Et là surprise, le film qu'ils tournent est en couleurs alors que la réalité filmée est en noir et blanc...(même moi je m'y perds!).

Passé cette excellente surprise, le réalisateur (le vrai) s'amuse en mettant des micros dans le cadre, en foirant les prises de sons, la netteté de l'image...
Le réalisateur (le faux) de plus en plus exaspéré finit littéralement par piquer une crise en insultant toute son équipe sous pretexte qu'un bip bip intenpestif l'empêche de tourner.

Et boum! Deuxième surprise, le bruit gênant en question n'est autre que son réveil! Il est dans son lit et la réalité est cette fois en couleur.

Plus tard, le film (le faux) mettra en scène une scène de rêve beaucoup moins réaliste ...

Et voilà, le réalisateur passe son temps à nous lancer sur une fausse piste avant de brutalement renverser la donne.

Malgré son aspect minimaliste assumé le film (le vrai) regorge de qualités.
Pour commencer la réalisation est bluffante au sens propre, elle nous fait pénétrer différents univers à travers celui du cinéma.

La mise en abime du film dans le film a été exploitée plusieurs fois au cinéma (Séquences et conséquences, Inland Empire et Muholland Drive et même Boogie Nights avec l'univers du porno.) mais au lieu de simplement présenter les déboires d'une équipe de cinéma ou de plonger dans l'horreur de l'illusion qui s'incruste dans la réalité, le réalisateur (Tom DiCillo) joue sur la technicité de la création cinématographique.

Il s'accapare l'image en jouant sur les stéréotypes visuels.

La scène où le couple se déclare son amour est tournée dans un magnifique noir et blanc épuré des années 50 alors que lorsque une actrice, larmoyante, annonce à sa mère que son père la battait, les couleurs se font plus vives pour ressembler à une série télé pour ménagères en manque d'affection comme on en voit tous les jours.

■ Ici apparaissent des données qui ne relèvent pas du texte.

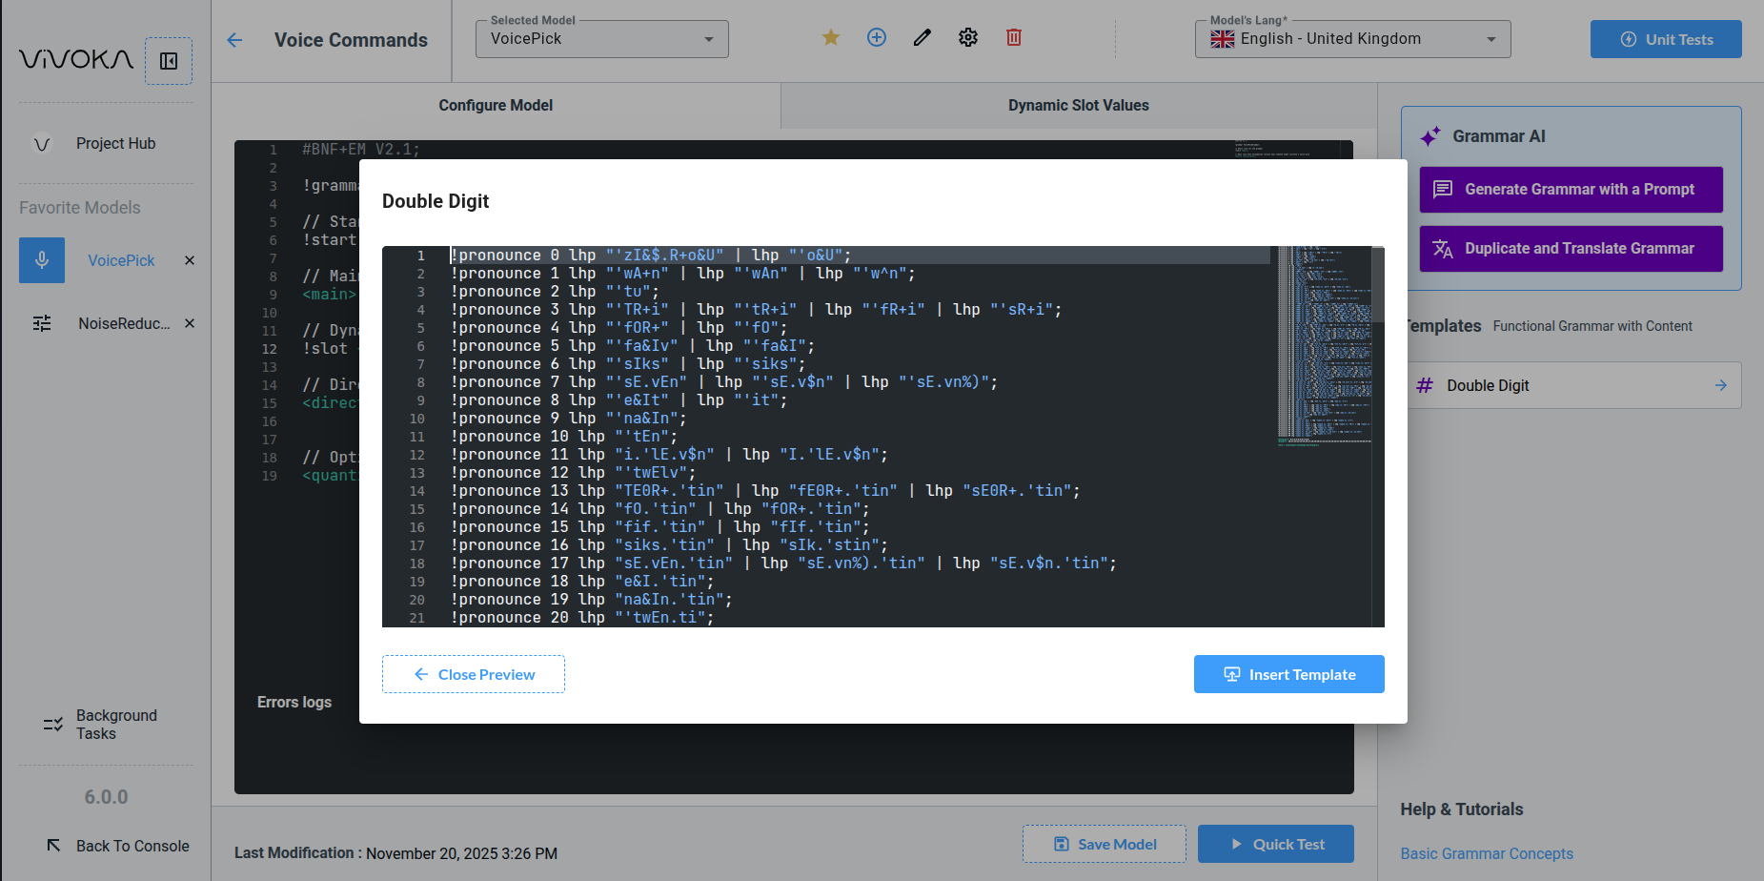
Task: Click the red trash delete icon
Action: [1013, 37]
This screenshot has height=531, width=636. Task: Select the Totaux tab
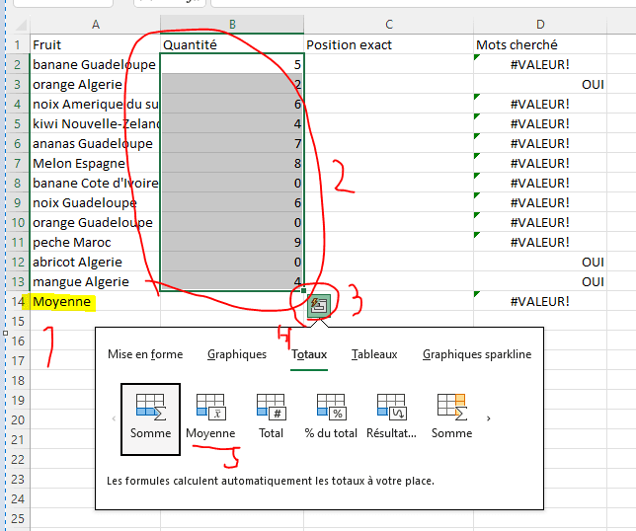(x=308, y=354)
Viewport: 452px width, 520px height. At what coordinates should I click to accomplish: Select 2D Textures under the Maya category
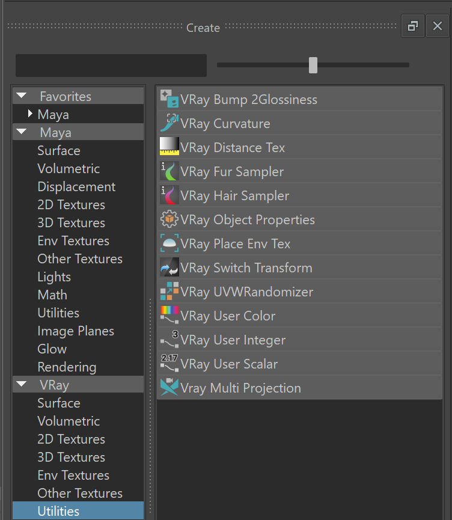click(x=72, y=204)
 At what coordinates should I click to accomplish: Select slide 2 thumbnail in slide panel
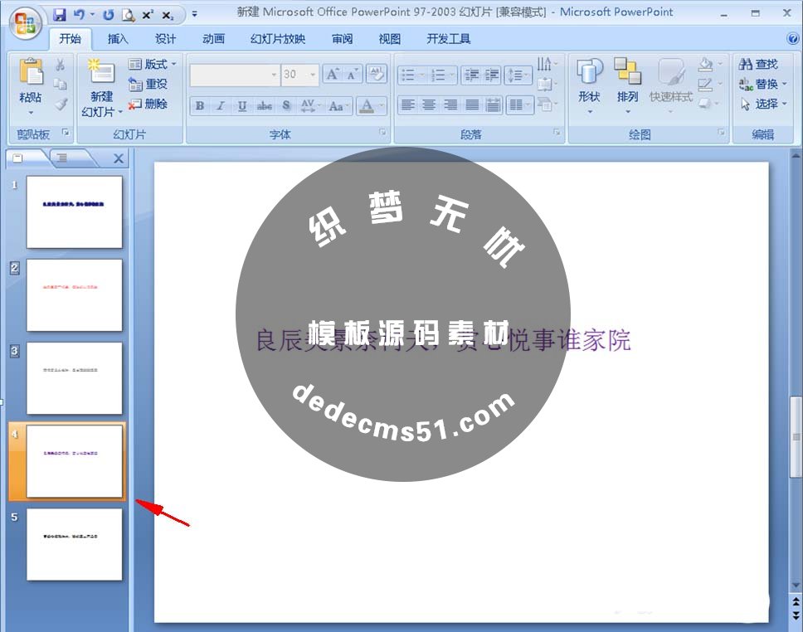[x=74, y=295]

Mais quand la réalité du tournage prend le pas sur le film (le faux), c' est à exploser de rire!

La vie sentimentale se mêle à la vie professionnelle, ce qui nous donne droit à des situations incongrues comme la séquence ou l'acteur censé joué le tombeur romantique se fait salement insulter par l'actrice qui lui donne la réplique au lieu de réciter son texte, et lui de jouer son rôle comme si de rien n'était.
L'équipe technique est constituée de bras cassés et les petites contrariétés de chacun ne font qu'augmenter la température interne du pauvre metteur en scène.

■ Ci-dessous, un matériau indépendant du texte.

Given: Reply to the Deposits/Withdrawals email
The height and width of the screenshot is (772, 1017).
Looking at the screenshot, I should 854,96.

Le casting est absolument génial.
Les acteurs doivent jouer une équipe de cinéma et donc pour la plupart jouer leur propre rôle à l'écran.
Les vrais acteurs sont aussi bons que leurs avatars sont mauvais.
Chacun est impressionnant de naturel et forme une joyeuse bande des personnages typiques que l'on trouve sur un plateau de cinéma.

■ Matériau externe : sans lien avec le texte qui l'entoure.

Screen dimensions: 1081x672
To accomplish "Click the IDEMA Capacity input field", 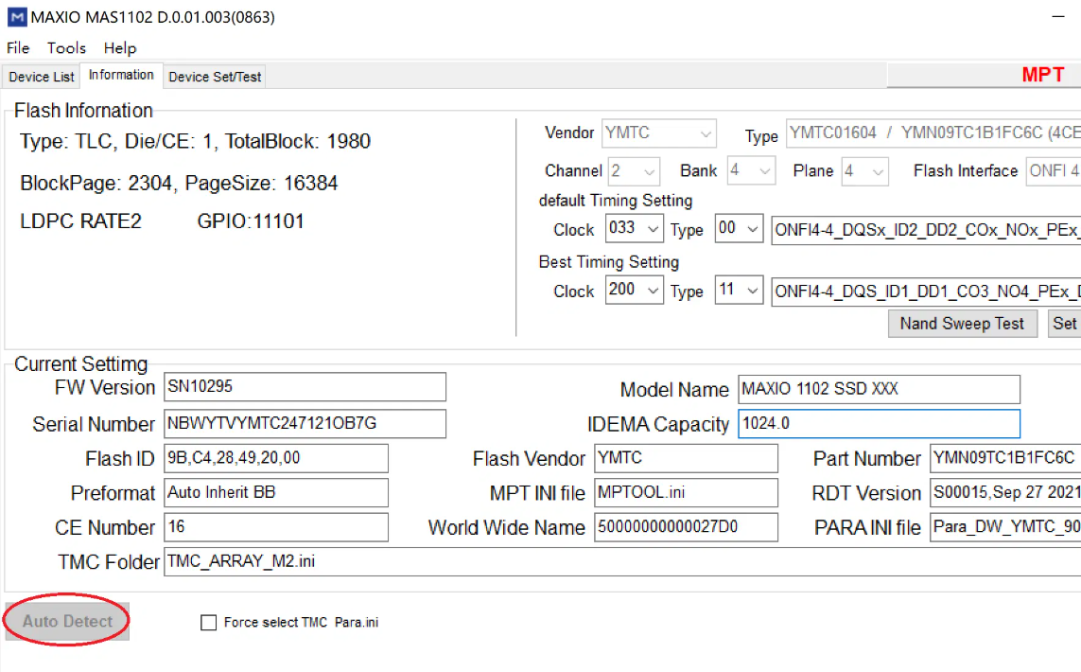I will pyautogui.click(x=879, y=424).
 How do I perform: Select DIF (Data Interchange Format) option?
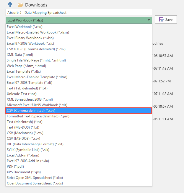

J'ai voulu voir le film avant tout parce que j'adore Steve Buscemi.

Habitué aux personnages décalés, un peu en dehors de la réalité (Armageddon, Fargo, The Big Lebowski, Big Fish et tant d'autres), il incarne un réalisateur indépendant qui essaie tant bien que mal de garder le contrôle sur son film.

Sa prestation est juste parfaite. Il passe de la douceur à la folie en quelques secondes.
Mais malgré l' exaspération grandissante de son personnage, il n'essaie jamais d'en faire trop.
Son réalisateur n'est pas une caricature, c'est un être humain compréhensif avec de vraies émotions et de vrais problèmes à résoudre.
Alors après avoir hurlé sa rage à qui voulait l'entendre, il se remet calmement à réfléchir pour trouver une solution.
L'oeil rivé sur ses acteurs, on sent la passion le submerger quand, au bout d'innombrables prises, il réussit enfin à filmer la scène tant désirée.

A la fin de la journée, tous ces tracas et prises de becs s'oublient et s'effacent à travers le regard des personnages lors de la magnifique et émouvante scène de la prise de son silencieuse. Mais demain, tout recommencera...


L'envers des coulisses nous est présenté de manière aussi ingénieuse que réaliste et porté par des acteurs incroyables de simplicité.
Tom Dicillo (scénario et réalisation) réussit une comédie décapante mais juste sur l'univers du cinéma.
Son monde du cinéma est celui des relations humaines.
La personnalité et les sentiments des membres de l'équipe technique transparait sur le plateau.
Le cinéma, c'est aussi la vie de tous les jours...

Un vrai bonheur pour les cinéphiles de tous poils!